Anne M. Mulcahy

Anne M. Mulcahy
"My experience at Xerox has taught me that crisis is a very powerful motivator. It forces you to make choices that you probably wouldn’t have made otherwise. It intensifies your focus, your competitiveness, your relentless desire to attain best-in-class status."
- Anne Mulcahy, 2004

Induction Category:
Business & Labor

Born: 1952

Inducted: 2010

Town: Norwalk

In 2000, Anne Mulcahy was offered the biggest promotion of her career at Stamford-based Xerox Corporation. The young businesswoman who began her Xerox career as a field sales representative 24 years earlier was being asked to step in as President and Chief Operating Officer, with the intent of moving into the Chief Executive Officer position by 2001. But, when asked about this promotion, Mulcahy told the Families and Work Institute, “To be very honest, this was less like being promoted than it was being drafted into the war, because we had some very serious issues.” This was no exaggeration. By the time she stepped into the CEO chair, the company was $17.1 billion in debt, its stock was quickly losing value, and bankruptcy seemed imminent. But Mulcahy, armed with experience, motivation, and the self-confidence needed to lead what seemed like an uphill battle, took the job. Upon acceptance, she became only one of six female CEOs of Fortune 500 companies. Today, Mulcahy is credited with orchestrating the dramatic turnaround and positive transformation of Xerox during her decade at the helm.

Anne Marie Dolan was born in Rockville Centre, N.Y., on October 21, 1952, the only girl in a family of five children. Her father was a writer and editor working in publishing and her mother a stay-at-home mom whom her daughter remembers as her father’s equal on all accounts. The Dolans raised their daughter to believe that gender was a non-issue. Traditionally female-centered chores were never strictly hers, she was always invited to go play ball with her brothers, and she was never exempt from engaging in rigorous dinner table debates. Like her brothers, she was expected to pursue an education, set career goals, and reach them despite what hurdles might arise. She did just that, receiving a degree in English and Journalism from Fordham University in 1974.

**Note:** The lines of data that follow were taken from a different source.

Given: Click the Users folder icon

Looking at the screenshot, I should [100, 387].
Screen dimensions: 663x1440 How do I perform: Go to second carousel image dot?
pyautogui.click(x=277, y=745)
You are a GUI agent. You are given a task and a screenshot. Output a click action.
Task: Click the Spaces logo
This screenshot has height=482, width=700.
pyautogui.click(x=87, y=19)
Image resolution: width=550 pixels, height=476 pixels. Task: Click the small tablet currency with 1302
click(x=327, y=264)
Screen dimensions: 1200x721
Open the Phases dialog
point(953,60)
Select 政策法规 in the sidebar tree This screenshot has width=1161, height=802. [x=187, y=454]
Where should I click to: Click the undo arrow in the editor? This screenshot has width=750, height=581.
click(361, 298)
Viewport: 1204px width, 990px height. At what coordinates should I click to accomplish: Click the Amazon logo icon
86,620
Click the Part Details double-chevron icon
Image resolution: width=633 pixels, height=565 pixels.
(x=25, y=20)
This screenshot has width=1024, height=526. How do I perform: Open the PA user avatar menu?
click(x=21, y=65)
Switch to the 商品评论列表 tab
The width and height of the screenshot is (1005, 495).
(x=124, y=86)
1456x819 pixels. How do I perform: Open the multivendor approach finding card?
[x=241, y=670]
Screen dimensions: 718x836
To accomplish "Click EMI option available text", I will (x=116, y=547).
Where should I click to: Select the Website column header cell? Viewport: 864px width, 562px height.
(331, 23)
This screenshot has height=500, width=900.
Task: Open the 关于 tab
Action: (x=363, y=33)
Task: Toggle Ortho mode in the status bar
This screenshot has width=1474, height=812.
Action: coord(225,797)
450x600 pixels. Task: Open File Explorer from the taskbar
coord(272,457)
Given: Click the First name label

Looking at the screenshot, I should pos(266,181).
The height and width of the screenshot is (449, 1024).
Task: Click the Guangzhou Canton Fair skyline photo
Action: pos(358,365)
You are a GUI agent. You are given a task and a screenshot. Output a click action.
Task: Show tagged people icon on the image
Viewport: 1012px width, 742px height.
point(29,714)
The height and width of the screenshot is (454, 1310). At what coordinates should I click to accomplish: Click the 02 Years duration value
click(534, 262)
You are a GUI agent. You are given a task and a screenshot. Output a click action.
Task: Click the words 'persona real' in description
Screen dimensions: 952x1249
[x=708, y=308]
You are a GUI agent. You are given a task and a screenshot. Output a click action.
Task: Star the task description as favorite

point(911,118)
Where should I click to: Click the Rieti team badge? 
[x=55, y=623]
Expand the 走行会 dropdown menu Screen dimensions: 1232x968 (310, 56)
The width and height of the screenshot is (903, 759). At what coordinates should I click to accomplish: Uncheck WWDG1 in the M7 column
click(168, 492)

In 1976, upon entering the Xerox fold in a sales position, she had found her calling. She excelled in sales and was aware that in a male-dominate workforce, sales allowed her to provide results that could not be disputed. Soon after beginning work at Xerox, she met and married Joe Mulcahy, who also worked in the sales department. Although Xerox was ahead of the curve in hiring women, it was no utopia and Mulcahy began to have questions regarding work/home, career/mom balances, knowing that long-range she deserved and wanted both. She recognized that many women probably shared these feelings and hesitations and knew that if Xerox wanted to keep talented women on board, they needed to create a space in which to navigate these concerns. Working with six other women, Mulcahy initiated what is now known as The Women’s Alliance.

Mulcahy was able to assume increasingly responsible sales and senior management positions throughout her years at Xerox. By 2000, when she became President and COO, she had gained firsthand insight into how different sectors within the company operated and developed the relationships she needed to turn Xerox’s dismal fate around. Mulcahy is known for being a hands-on, highly accessible leader with outstanding communication skills. She gained her employees trust and respect by being open and honest with them, including them in strategy sessions, and making some hard decisions that resulted in some job losses. In 2001 she was named CEO and, in 2002, added Chairman to her title. Those who were once skeptics were forced to become believers. Since 2004, Mulcahy has consistently made Forbes Magazine’s annual list of the 100 Most Powerful Women in the World. In 2008, she was named one of America’s Best Leaders by U.S. News and World Report, and Chief Executive Magazine dubbed her CEO of the Year.

Mulcahy retired from her CEO position in July 2009 and stepped down from the Board of Directors in May 2010. She left the company on secure footing and handed her title over to a team member she had long admired for her guts and business foresight. In 2009, Mulcahy made history again by becoming the first female CEO of a Fortune 500 company to give her title to another woman, Ursula Burns.

Anne Mulcahy now serves as Chairman of the Board for Save the Children in Westport, Conn.